[Raw records]
- - - - - - -
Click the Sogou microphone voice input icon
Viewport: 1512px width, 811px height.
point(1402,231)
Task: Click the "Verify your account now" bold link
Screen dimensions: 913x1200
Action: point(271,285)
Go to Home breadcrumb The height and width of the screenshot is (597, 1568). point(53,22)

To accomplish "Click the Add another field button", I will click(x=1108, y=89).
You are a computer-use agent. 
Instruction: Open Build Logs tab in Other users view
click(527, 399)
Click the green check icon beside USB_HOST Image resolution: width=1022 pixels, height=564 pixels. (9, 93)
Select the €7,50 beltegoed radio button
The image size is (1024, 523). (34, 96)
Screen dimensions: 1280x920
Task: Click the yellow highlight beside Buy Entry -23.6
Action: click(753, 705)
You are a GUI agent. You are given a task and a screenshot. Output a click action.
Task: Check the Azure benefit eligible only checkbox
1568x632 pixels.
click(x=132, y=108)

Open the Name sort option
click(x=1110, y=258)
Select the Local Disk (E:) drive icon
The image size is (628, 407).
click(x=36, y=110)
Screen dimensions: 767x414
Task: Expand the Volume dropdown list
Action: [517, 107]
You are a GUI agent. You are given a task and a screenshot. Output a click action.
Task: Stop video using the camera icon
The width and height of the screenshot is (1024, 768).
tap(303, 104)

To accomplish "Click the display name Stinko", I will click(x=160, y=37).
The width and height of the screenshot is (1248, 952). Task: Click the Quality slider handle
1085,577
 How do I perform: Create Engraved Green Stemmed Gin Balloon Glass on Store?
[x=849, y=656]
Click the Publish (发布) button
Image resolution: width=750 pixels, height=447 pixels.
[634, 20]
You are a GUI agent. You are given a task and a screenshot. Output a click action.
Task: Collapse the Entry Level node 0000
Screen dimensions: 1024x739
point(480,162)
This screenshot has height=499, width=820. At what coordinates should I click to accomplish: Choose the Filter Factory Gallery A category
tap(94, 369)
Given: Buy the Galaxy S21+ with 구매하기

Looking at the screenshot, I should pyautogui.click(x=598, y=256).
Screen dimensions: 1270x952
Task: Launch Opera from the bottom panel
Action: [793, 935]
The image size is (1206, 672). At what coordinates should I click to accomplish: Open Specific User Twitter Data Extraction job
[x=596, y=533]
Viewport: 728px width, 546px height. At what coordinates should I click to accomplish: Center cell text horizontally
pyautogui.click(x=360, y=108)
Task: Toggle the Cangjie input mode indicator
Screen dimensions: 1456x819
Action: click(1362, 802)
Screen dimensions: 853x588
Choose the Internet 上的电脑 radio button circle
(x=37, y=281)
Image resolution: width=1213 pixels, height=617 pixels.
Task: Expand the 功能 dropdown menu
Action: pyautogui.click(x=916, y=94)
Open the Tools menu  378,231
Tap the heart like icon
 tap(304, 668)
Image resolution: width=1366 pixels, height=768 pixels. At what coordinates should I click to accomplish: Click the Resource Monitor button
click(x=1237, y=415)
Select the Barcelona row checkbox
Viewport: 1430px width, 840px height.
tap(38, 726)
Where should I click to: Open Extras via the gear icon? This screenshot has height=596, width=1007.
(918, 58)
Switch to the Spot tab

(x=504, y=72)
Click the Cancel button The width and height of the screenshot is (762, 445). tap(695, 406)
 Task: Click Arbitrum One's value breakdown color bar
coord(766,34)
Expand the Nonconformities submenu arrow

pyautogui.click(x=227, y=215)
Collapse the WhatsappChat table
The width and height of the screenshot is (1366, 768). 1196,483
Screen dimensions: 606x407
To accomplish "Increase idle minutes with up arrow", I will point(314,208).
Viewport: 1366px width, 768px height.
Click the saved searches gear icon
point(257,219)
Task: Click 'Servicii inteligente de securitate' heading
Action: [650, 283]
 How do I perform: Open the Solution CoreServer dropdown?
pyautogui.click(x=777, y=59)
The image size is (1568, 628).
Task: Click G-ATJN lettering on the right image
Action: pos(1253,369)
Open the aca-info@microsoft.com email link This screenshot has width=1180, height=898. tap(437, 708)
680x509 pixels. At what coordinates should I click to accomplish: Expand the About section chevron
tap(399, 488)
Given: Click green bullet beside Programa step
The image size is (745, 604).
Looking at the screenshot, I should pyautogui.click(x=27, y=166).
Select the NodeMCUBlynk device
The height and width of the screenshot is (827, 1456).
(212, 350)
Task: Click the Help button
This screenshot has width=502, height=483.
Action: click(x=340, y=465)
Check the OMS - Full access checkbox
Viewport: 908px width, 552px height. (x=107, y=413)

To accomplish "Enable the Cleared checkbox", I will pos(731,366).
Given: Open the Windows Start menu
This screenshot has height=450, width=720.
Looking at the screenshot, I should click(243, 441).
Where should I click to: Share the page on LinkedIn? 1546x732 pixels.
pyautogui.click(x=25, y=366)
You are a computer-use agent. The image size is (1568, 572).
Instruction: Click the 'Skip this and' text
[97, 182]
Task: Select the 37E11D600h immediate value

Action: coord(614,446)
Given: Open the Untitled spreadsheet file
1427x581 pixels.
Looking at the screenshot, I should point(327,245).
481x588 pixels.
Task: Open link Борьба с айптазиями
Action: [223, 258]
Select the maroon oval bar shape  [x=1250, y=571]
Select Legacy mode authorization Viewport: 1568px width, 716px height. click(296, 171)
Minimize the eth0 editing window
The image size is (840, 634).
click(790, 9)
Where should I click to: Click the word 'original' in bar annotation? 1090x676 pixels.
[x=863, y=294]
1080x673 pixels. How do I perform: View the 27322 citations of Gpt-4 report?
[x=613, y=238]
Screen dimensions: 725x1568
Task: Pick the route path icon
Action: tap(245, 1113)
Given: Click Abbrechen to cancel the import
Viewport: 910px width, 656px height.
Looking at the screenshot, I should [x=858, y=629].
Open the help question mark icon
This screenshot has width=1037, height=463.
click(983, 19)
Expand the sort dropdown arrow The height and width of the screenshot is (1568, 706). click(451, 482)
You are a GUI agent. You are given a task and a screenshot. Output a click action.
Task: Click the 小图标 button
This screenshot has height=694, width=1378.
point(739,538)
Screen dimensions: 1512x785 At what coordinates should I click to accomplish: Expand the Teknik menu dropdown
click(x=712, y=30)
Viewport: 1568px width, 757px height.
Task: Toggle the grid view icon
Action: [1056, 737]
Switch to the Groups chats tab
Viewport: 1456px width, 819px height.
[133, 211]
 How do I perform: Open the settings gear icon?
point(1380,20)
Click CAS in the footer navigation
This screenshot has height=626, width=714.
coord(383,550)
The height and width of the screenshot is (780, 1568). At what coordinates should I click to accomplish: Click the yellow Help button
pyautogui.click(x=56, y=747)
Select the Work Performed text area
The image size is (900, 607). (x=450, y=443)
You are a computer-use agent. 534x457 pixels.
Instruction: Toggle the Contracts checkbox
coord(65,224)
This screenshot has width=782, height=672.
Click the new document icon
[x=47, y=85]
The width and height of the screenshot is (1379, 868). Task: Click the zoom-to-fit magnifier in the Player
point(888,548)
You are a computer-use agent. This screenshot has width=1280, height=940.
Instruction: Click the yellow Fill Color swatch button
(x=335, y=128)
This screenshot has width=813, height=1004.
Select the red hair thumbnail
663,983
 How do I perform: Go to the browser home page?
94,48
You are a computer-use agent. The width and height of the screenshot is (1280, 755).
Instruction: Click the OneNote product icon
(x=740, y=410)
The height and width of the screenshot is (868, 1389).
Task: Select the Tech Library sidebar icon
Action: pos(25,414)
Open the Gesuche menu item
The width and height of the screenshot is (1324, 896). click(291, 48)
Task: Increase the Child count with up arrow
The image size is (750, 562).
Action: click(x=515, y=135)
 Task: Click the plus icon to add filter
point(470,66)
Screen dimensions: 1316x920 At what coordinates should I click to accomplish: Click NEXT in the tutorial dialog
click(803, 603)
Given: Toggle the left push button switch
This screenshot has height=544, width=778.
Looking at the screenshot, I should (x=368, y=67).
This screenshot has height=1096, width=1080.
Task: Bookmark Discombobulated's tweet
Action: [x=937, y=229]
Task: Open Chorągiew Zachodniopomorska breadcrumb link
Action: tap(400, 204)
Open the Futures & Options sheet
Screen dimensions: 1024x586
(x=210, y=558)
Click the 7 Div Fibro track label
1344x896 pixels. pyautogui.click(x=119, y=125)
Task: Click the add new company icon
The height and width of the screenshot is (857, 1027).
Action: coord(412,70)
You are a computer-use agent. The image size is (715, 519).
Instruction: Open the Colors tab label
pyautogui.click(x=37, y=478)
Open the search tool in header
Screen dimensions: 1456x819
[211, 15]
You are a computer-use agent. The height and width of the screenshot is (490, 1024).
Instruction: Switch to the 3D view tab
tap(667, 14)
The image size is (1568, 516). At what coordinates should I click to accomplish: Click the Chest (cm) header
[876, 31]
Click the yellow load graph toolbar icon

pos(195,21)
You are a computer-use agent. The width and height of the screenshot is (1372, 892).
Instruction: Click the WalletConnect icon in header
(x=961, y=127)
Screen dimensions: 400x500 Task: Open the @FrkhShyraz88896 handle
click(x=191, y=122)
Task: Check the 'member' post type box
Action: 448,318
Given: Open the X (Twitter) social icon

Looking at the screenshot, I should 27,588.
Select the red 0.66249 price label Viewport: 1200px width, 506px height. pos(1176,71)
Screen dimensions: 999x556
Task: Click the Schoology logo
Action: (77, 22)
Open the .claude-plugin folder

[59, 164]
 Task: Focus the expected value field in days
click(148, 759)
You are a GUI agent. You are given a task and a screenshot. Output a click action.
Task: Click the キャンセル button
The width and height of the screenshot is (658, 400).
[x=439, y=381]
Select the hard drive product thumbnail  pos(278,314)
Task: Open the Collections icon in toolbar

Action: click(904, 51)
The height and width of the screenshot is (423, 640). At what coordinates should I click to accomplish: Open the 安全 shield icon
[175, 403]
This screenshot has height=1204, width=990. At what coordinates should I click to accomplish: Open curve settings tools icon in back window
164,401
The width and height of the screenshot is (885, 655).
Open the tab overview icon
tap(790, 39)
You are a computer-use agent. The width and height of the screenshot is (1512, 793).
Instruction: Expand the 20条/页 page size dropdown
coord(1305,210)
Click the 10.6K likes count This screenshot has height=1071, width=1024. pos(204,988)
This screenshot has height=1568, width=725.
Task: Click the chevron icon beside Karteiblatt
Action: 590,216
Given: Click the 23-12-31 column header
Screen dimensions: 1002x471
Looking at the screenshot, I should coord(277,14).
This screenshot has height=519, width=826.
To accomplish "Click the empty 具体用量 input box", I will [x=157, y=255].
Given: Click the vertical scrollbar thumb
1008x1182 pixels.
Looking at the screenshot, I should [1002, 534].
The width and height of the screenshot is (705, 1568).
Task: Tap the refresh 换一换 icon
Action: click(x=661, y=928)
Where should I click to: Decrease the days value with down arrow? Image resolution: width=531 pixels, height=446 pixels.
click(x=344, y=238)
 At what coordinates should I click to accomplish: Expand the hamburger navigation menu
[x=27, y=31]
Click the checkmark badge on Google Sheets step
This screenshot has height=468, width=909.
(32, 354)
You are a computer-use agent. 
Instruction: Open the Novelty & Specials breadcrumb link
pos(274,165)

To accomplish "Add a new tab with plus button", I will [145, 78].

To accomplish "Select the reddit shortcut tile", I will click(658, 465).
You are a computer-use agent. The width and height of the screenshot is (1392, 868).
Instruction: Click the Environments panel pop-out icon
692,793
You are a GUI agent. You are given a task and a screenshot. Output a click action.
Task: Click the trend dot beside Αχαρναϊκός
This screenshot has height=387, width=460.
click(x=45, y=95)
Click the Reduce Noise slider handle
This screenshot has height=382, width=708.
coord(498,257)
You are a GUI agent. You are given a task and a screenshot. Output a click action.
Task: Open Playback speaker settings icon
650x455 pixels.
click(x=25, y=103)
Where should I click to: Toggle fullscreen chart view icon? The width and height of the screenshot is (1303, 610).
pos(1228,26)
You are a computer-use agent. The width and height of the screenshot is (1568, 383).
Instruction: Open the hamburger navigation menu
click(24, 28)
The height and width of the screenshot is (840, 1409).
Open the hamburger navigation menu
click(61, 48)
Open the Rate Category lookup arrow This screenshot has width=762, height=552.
- - - - - - -
Exercise directions: Count the lines of the data above that contain the string "plus", matching case exactly. Reply with the number alone.

Worked answer: 2